Por: Asdrúbal Aguiar
Las dilaciones sobre la cuestión venezolana son un crimen de lesa majestad, de cuyas responsabilidades mal se podrá librar la comunidad internacional. No le bastará el tiempo para lamentarlo.
El presidente de Colombia, Iván Duque, formado en el mundo de los derechos humanos, ha pedido a la Corte Interamericana eleve su voz ante la Corte Penal Internacional para que las denuncias – incluido el Informe de la Alta Comisionada de la ONU, Michel Bachelet, obra de sus colaboradores – sobre los crímenes de lesa humanidad ejecutados por el régimen de Nicolás Maduro en Venezuela sean juzgados, y ya mismo. Urge frenar el infierno que padecen los venezolanos y sus países de obligado destino.
António Guterres, secretario de la misma ONU y ex presidente de la Internacional Socialista, sigue impávido.

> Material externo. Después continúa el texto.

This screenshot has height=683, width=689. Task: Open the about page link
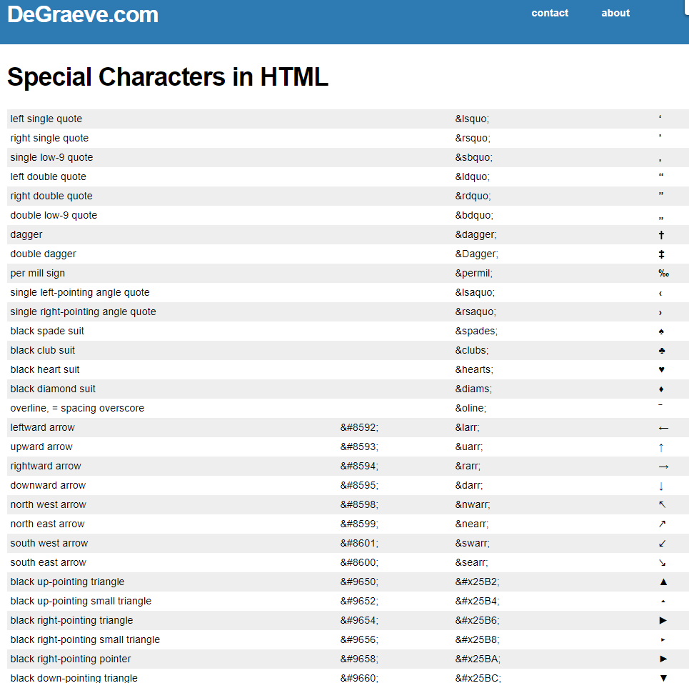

Estira la arruga y apela al lenguaje doble, como lo hiciera en su momento José Miguel Insulsa, hoy exsecretario de la OEA. No le pesa el desangramiento de la población venezolana, que es apenas un punto de agenda y motivo para el incremento de su burocracia multilateral. Nada le importa una república que deja de ser tal, cuyo territorio lo despedazan la narco-guerrilla colombiana (ELN y FARC), las asociaciones criminales cívico-militares y de “pranes”, el Hezbollah, y de cuyas riquezas se nutren Cuba, Rusia, China, Siria, y hasta el señalado grupo terrorista islámico para continuar con su empresa de maldad absoluta por el mundo.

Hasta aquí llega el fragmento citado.